Alpha-dominant period (1 December 2020 to 16 May 2021)

This analysis uses data from 1 December 2020 to 16 May 2021, when the Alpha variant was dominant in the UK. There were 18,676 positive test results that were the first positive in a new infection episode from participants across the UK. The number of positives in each of the vaccine status exposure groups can be found in the accompanying dataset.

Throughout the analysis, the risk ratios presented are relative to the reference group: those not yet vaccinated or 21 days or more before their first vaccination without evidence of prior infection.

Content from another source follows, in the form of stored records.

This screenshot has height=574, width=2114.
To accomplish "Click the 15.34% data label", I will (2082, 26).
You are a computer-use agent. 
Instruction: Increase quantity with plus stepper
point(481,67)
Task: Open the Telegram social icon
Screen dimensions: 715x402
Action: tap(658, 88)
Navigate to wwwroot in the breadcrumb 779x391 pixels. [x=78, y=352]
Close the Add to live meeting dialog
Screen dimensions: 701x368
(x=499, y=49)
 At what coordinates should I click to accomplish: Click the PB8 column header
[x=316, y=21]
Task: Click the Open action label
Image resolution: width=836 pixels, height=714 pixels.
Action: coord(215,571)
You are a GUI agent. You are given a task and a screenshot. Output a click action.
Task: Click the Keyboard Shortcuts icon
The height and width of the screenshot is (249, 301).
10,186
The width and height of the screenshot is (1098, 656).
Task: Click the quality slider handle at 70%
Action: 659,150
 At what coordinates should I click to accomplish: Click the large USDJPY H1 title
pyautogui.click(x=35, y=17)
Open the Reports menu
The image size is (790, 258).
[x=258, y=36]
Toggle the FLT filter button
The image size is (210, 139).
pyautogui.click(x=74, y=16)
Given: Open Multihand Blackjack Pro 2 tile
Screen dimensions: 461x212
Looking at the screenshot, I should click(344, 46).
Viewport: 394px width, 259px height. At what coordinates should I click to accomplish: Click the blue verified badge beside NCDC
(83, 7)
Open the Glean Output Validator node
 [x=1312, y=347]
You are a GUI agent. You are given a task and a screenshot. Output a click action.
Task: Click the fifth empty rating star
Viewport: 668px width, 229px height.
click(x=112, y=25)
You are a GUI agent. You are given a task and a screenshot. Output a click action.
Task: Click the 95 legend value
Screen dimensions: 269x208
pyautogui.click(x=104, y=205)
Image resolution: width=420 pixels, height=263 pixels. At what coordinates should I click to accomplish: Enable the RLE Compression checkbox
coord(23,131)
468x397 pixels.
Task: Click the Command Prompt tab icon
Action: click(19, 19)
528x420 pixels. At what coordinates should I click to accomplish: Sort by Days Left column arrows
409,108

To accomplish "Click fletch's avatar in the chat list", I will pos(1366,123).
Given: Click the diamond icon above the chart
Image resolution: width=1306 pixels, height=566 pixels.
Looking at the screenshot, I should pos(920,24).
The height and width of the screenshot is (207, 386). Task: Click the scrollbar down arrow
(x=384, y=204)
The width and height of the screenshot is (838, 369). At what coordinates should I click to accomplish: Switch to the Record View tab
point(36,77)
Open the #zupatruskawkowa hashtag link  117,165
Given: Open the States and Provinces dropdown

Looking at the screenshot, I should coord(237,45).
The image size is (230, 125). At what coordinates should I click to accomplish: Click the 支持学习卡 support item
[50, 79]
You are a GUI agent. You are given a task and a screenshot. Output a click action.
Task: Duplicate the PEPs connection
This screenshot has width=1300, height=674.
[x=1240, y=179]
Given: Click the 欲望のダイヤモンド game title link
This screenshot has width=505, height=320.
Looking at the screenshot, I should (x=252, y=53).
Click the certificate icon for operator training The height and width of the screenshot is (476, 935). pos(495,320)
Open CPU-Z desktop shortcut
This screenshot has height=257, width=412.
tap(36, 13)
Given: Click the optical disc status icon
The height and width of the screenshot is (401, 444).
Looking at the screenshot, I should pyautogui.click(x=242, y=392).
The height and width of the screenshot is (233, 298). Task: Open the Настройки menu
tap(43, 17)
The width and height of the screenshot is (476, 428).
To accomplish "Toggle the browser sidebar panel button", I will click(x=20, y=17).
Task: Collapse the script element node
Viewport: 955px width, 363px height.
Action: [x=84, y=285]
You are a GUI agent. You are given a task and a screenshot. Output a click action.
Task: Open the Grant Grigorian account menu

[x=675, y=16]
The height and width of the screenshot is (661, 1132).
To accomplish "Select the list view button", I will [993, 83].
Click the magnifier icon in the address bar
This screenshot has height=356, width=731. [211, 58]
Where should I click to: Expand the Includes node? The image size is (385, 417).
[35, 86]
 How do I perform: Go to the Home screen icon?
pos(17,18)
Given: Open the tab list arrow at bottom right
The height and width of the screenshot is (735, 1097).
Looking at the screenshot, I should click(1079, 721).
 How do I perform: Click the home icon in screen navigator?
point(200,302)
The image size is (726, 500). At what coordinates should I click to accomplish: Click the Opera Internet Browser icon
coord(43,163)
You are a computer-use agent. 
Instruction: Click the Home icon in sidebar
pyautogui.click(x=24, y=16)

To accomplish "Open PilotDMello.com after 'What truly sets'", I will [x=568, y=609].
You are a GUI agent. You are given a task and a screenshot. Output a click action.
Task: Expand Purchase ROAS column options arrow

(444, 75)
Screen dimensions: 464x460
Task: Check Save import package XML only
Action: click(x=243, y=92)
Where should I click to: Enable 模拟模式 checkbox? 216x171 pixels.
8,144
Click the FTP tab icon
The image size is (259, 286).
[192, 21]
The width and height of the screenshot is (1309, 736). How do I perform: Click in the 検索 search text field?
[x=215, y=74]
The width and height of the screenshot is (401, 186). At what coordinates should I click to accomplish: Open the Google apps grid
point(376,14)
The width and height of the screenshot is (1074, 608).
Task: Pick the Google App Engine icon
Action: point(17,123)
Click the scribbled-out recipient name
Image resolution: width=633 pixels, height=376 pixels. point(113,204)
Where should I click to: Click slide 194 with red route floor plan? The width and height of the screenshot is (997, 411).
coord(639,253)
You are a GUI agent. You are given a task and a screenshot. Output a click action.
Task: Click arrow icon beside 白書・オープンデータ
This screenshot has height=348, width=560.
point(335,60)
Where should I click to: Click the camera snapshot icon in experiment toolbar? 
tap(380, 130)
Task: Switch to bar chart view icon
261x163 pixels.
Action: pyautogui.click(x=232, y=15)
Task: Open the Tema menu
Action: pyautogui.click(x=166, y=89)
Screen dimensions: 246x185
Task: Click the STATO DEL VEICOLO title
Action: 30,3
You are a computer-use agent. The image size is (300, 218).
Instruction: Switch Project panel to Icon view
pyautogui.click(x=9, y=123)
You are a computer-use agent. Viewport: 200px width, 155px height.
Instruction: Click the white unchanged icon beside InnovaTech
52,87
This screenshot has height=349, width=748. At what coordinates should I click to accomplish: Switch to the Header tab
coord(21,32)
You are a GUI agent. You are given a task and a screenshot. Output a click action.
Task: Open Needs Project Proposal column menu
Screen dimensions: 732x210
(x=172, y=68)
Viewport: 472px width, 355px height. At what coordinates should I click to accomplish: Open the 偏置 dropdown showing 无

Figure 1 shows the risk ratios for testing positive by vaccine exposure group during the Alpha-dominant period, irrespective of vaccine type:

  • two vaccine doses (14 days or more previously) reduced the risk of testing positive by 79% (95% confidence interval: 73% to 84%). This was the greatest reduction in risk compared with the other groups

  • one dose (21 days or more previously) reduced the risk by 62% (95% confidence interval: 58% to 66%)

  • for those not vaccinated but previously positive, their risk was reduced by 65% (95% confidence interval: 58% to 71%)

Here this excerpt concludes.